# The cone did it



## hikerak (Jan 8, 2003)

Hello all,
No question here as long as my fix continues to work. I have a 508 and I use a cone UHF thing so I can control the 508 in my bedroom. Any how, I was watching a recorded movie and the info screen popped up. I though I pressed the button by mistake, but after canceling several times(you can imagine how annoying this was) I decided that there was something wrong with the 508. I soft reset a couple of times, no change. So I sat there thinking about when it started happening and realized it was around the time I started to use that cone... I unplugged it and the info thing stopped. So my cone was sending the info button signal to my 508 intermittently... :shrug: 
Glad I figured it before I sent it to DISH.:blush: 

Anyone have that happen before??  

Matt


----------



## Bill R (Dec 20, 2002)

The "cones" take an IR signal and convert it to RF and transmit it to the receiving "cone" and covert it back to IR. They can pick up a wide range of signals (not just IR) and quite often can put out random IR "noise" at the receiving end due to all the "junk" that they pick up. Florescent light can drive them nuts.

I don't understand why you were using one with a 508. The 508 remote is UHF and as long as you have the little antenna installed on the back of the receiver you can use it at a fairly long distance. I access my 721 from the bedroom, a distance of about 50 feet from the receiver, with no problems.


----------



## hikerak (Jan 8, 2003)

I use it because I have a 301 remote that I keep in my bedroom so I don't have to take the 508 remote out of the living room...


----------



## Bill R (Dec 20, 2002)

Oh, I see. You might want to try to reposition the SENDING unit. It is usually that unit that is picking up the "noise".


----------



## HTguy (May 7, 2002)

The IR-UHF transmitters are well known for erroniously putting the INFO screen up on Dish NW rcvrs. Try moving it away from any florescent lamp or the window (if exposed to sunlight.)


----------



## Karl Foster (Mar 23, 2002)

I had cones in my setup when I first set up my Ultimatetv. Everything was fine during the winter, but as soon as summer hit and my central air would kick on, it would send all kinds of signals to the cones and all kinds of funky things would happen. As soon as I got rid of the cones, the problems went away.


----------



## hikerak (Jan 8, 2003)

Well I feel pretty good about troubleshooting that one on my own... Good to know it shouldn't be near the window, mine is on the window sill.... ooops... : ) Thanks everyone...


----------



## Jacob S (Apr 14, 2002)

Even the RCA cones and the Dish pyramids when right next to each other will both illuminate their led lights.


----------



## Bill D (May 11, 2002)

I was using a OFA 9800 remote with RF to IR receiver for my 2700 receiver from up to downstairs and would always get the info thing just popping up whenevevr, very annoying I thought it was the baby monitors, turned them off and still info. Thankfully adding the 721 allowed me to use the 4900 for the bedroom TV.

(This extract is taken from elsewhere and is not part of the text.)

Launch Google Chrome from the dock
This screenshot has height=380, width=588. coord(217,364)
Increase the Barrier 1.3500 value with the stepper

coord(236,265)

hikerak..maybe investing in another remote that way you don't need the cones, unless you use them for other gear


----------



## hojni (Feb 6, 2003)

I've got both my 501 and 721 located in my family room and redistributed throughout the house. To make life easier, I just bought an extra remote for each that I keep upstairs and let the built-in UHF remote transmitter/receiver do their thing.

The only place I have problems is in my den, where I have 2 computers and a wall of steel file cabinets. I have to aim the remote over or under the file cabinets.


----------